**What the task asks:** Produce the records below again, word for word, but stop after the line that contains "You are a computer-use agent. The".

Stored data
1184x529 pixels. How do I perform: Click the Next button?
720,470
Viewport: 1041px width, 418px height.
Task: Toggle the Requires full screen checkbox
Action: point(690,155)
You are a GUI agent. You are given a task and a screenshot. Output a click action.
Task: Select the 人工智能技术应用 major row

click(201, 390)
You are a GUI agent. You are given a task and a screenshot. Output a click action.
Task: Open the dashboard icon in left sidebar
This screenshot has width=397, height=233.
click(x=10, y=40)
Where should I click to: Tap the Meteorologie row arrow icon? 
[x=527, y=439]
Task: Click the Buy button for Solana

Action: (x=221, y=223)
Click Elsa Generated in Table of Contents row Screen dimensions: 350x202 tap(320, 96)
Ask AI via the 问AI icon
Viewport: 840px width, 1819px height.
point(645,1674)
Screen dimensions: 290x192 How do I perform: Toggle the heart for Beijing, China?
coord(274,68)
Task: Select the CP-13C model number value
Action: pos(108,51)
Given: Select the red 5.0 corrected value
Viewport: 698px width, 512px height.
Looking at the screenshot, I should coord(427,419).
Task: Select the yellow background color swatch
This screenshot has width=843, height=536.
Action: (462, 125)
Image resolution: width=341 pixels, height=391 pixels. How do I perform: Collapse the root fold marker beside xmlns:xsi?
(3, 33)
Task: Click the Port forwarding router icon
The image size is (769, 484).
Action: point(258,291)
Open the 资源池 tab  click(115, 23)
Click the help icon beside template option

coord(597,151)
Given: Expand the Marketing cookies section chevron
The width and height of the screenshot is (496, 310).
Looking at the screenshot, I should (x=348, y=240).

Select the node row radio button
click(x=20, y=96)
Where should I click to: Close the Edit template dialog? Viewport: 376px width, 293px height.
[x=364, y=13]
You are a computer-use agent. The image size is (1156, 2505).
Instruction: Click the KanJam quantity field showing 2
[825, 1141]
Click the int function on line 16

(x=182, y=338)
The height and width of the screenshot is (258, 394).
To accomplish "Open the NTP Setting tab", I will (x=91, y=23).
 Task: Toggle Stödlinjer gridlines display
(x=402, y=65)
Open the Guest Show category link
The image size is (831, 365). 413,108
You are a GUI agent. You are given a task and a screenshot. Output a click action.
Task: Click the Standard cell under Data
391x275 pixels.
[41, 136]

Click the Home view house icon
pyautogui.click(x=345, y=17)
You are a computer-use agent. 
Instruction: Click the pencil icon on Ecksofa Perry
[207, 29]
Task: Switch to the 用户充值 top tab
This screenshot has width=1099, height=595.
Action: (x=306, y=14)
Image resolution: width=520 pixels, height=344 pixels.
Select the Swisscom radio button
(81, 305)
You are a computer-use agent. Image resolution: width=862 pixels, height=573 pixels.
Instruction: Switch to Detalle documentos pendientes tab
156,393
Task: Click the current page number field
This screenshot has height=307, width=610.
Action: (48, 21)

**Solution for this task:**
1184x529 pixels. How do I perform: Click the Next button?
720,470
Viewport: 1041px width, 418px height.
Task: Toggle the Requires full screen checkbox
Action: point(690,155)
You are a GUI agent. You are given a task and a screenshot. Output a click action.
Task: Select the 人工智能技术应用 major row

click(201, 390)
You are a GUI agent. You are given a task and a screenshot. Output a click action.
Task: Open the dashboard icon in left sidebar
This screenshot has width=397, height=233.
click(x=10, y=40)
Where should I click to: Tap the Meteorologie row arrow icon? 
[x=527, y=439]
Task: Click the Buy button for Solana

Action: (x=221, y=223)
Click Elsa Generated in Table of Contents row Screen dimensions: 350x202 tap(320, 96)
Ask AI via the 问AI icon
Viewport: 840px width, 1819px height.
point(645,1674)
Screen dimensions: 290x192 How do I perform: Toggle the heart for Beijing, China?
coord(274,68)
Task: Select the CP-13C model number value
Action: pos(108,51)
Given: Select the red 5.0 corrected value
Viewport: 698px width, 512px height.
Looking at the screenshot, I should coord(427,419).
Task: Select the yellow background color swatch
This screenshot has width=843, height=536.
Action: (462, 125)
Image resolution: width=341 pixels, height=391 pixels. How do I perform: Collapse the root fold marker beside xmlns:xsi?
(3, 33)
Task: Click the Port forwarding router icon
The image size is (769, 484).
Action: point(258,291)
Open the 资源池 tab  click(115, 23)
Click the help icon beside template option

coord(597,151)
Given: Expand the Marketing cookies section chevron
The width and height of the screenshot is (496, 310).
Looking at the screenshot, I should (x=348, y=240).

Select the node row radio button
click(x=20, y=96)
Where should I click to: Close the Edit template dialog? Viewport: 376px width, 293px height.
[x=364, y=13]
You are a computer-use agent. The image size is (1156, 2505).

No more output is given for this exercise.